Klimawandel trifft Österreich besonders stark

17. Juni 2025
Österreich ist vom Klimawandel besonders betroffen, Risiken und Auswirkungen nehmen mit fortschreitender Erwärmung zu. Der Zweite Österreichische Sachstandsbericht zum Klimawandel (AAR2) zeigt, dass die Folgen der Klimakrise unseren Wohlstand gefährden und soziale Ungleichheiten verschärfen. Der Bericht zeigt vielfältige Handlungsoptionen auf und betont, dass realistische, sozial verträgliche und wirtschaftlich tragfähige Wege hin zur Klimaneutralität vorhanden sind.

Mehr als 200 Forscherinnen und Forscher aus über 50 Institutionen haben über drei Jahre an dem interdisziplinären Bericht gearbeitet.

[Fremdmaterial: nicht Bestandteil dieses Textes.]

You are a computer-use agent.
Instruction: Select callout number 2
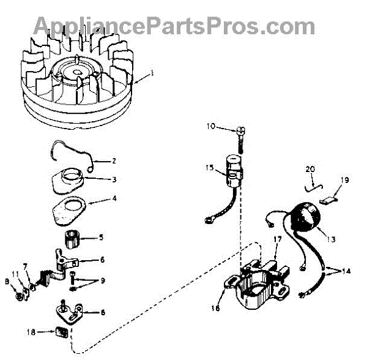point(114,162)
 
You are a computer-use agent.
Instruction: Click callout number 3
point(114,179)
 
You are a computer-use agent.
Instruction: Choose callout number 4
point(114,199)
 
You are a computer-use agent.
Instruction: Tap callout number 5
point(102,238)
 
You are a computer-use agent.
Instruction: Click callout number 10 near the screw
point(211,128)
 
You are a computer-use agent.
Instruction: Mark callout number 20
point(310,168)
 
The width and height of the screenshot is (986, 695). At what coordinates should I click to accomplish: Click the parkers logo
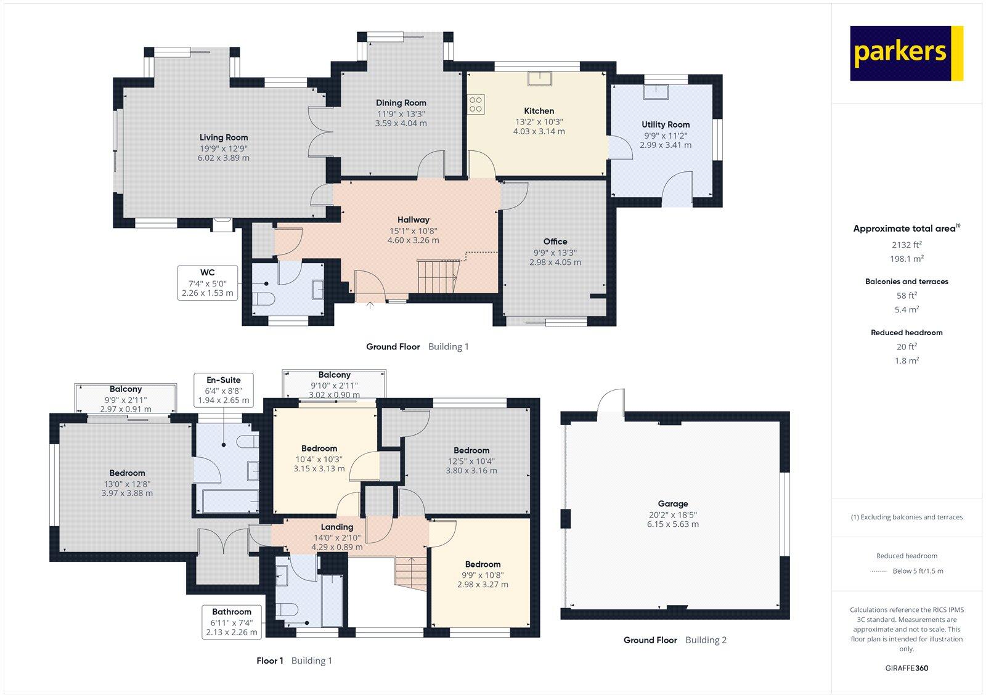point(906,53)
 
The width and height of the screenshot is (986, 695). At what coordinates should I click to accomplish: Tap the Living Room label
point(223,137)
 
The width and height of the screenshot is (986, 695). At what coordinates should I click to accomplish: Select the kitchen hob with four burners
point(476,104)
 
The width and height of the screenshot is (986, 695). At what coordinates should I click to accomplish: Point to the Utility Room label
point(666,124)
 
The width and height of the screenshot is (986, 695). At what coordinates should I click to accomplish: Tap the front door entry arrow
point(370,304)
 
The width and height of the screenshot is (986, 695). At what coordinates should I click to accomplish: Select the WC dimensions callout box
point(207,283)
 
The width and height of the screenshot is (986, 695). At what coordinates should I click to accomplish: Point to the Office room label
point(555,242)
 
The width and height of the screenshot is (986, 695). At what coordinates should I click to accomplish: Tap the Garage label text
point(672,503)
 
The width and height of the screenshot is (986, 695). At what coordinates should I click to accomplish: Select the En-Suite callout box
point(223,390)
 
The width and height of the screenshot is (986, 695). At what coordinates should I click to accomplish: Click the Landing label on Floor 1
point(336,527)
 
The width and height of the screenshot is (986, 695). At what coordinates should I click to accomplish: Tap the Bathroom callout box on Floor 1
point(231,622)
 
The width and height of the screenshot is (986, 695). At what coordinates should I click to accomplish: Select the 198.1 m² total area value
point(907,259)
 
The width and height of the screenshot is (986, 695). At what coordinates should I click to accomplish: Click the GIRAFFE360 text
point(907,669)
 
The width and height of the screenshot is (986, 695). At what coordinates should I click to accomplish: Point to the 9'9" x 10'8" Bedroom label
point(483,564)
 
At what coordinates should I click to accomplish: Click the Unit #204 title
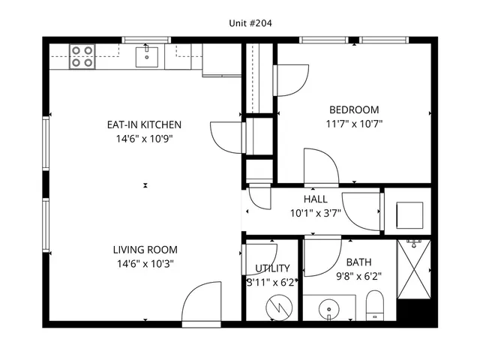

Finanziert wurde er durch den Klima- und Energiefonds mit Mitteln des Bundesministeriums für Land- und Forstwirtschaft, Klima- und Umweltschutz, Regionen und Wasserwirtschaft (BMLUK). 

Die Ergebnisse sind deutlich: 

  • Die Temperatur in Österreich ist seit 1900 um rund 3,1 °C gestiegen – mehr als doppelt so stark wie im globalen Durchschnitt.
  • Extremwetterereignisse wie Hitze, Dürre, Starkregen und Muren nehmen zu – mit erheblichen Folgen für Gesundheit, Infrastruktur, Landwirtschaft und Tourismus.
  • Vorsorgender Klimaschutz und Anpassungsmaßnahmen sind dabei auf lange Sicht deutlich kostengünstiger als die Bewältigung der Schäden, die durch den Klimawandel verursacht werden. 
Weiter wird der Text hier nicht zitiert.